# Honey Standards



## sqkcrk (Dec 10, 2005)

This was the topic of a talk at the Empire State Honey Producers Association Fall Mtng last week.

What is honey? What is the "standard" for honey? Who will set the standard? How do we, the producers, keep someone else from setting the standard so that it contains something other than honey?
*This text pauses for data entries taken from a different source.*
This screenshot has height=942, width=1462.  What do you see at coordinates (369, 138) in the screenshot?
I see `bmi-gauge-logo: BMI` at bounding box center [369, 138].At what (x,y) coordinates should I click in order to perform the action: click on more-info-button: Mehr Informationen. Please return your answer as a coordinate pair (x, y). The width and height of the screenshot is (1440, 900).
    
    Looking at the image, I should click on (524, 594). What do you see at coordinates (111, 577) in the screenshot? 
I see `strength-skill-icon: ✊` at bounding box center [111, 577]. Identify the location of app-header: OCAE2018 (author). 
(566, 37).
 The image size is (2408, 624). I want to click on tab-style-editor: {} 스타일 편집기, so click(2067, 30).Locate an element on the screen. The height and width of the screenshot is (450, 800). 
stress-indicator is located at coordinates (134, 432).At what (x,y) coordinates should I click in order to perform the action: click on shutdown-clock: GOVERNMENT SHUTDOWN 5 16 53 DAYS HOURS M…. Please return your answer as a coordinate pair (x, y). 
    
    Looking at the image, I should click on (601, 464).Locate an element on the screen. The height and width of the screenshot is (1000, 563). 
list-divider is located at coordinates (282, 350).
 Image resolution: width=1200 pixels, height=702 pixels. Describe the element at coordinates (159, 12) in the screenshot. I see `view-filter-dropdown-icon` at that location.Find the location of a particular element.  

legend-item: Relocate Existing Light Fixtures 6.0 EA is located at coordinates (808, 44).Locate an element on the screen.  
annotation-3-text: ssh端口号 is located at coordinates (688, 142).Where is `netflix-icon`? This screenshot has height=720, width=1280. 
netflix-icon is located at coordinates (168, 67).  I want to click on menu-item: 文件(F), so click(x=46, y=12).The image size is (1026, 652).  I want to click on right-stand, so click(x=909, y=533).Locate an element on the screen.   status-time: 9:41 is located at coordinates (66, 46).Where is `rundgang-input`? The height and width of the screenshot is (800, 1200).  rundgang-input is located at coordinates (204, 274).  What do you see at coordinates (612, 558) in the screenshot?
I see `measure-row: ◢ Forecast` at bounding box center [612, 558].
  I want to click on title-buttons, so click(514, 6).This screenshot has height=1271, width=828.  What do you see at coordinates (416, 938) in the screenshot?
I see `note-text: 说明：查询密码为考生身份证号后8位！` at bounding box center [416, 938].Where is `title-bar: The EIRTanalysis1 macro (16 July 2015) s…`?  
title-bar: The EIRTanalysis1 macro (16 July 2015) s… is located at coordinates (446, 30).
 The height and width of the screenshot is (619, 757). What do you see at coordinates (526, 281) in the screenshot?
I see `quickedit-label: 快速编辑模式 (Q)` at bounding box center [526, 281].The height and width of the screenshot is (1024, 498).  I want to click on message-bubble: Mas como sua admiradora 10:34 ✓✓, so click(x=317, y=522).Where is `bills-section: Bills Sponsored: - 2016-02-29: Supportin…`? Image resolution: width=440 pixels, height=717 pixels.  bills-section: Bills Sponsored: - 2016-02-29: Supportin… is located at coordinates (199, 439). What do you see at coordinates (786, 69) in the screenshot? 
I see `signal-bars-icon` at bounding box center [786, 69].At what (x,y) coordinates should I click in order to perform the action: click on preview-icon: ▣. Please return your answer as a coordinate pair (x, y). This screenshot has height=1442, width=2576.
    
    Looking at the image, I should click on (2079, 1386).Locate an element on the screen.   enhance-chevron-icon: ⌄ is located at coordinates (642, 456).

There are plenty of products out there which have honey on their label that don't contain honey. Is this right? I don't think so.


----------



## tecumseh (Apr 26, 2005)

sqkcrk writes:
There are plenty of products out there which have honey on their label that don't contain honey. Is this right? I don't think so.

tecumseh:
I have been inform that in texas this is illegal. however, from time to time I do notice products on shore shelves that say honey this or that and contain absolutely no honey. recently I did an informal survey of honey mustand salad dressing and oddly enough the cheaper (store) brand contained honey and the higher priced (very fancy bottles and price) contained none.


----------



## Bizzybee (Jan 29, 2006)

Try here sqk; http://www.mtnhoney.com/about.htm

I believe there's a contact email address. Virginia and Carl are both extremely active in the beekeeping community/industry. And I believe that standards are one of Virginia's personal projects. They are active on both the state and federal levels usually.

If you ask nicely, she may give you some information or point you in the right direction.  

Nice folks!!


----------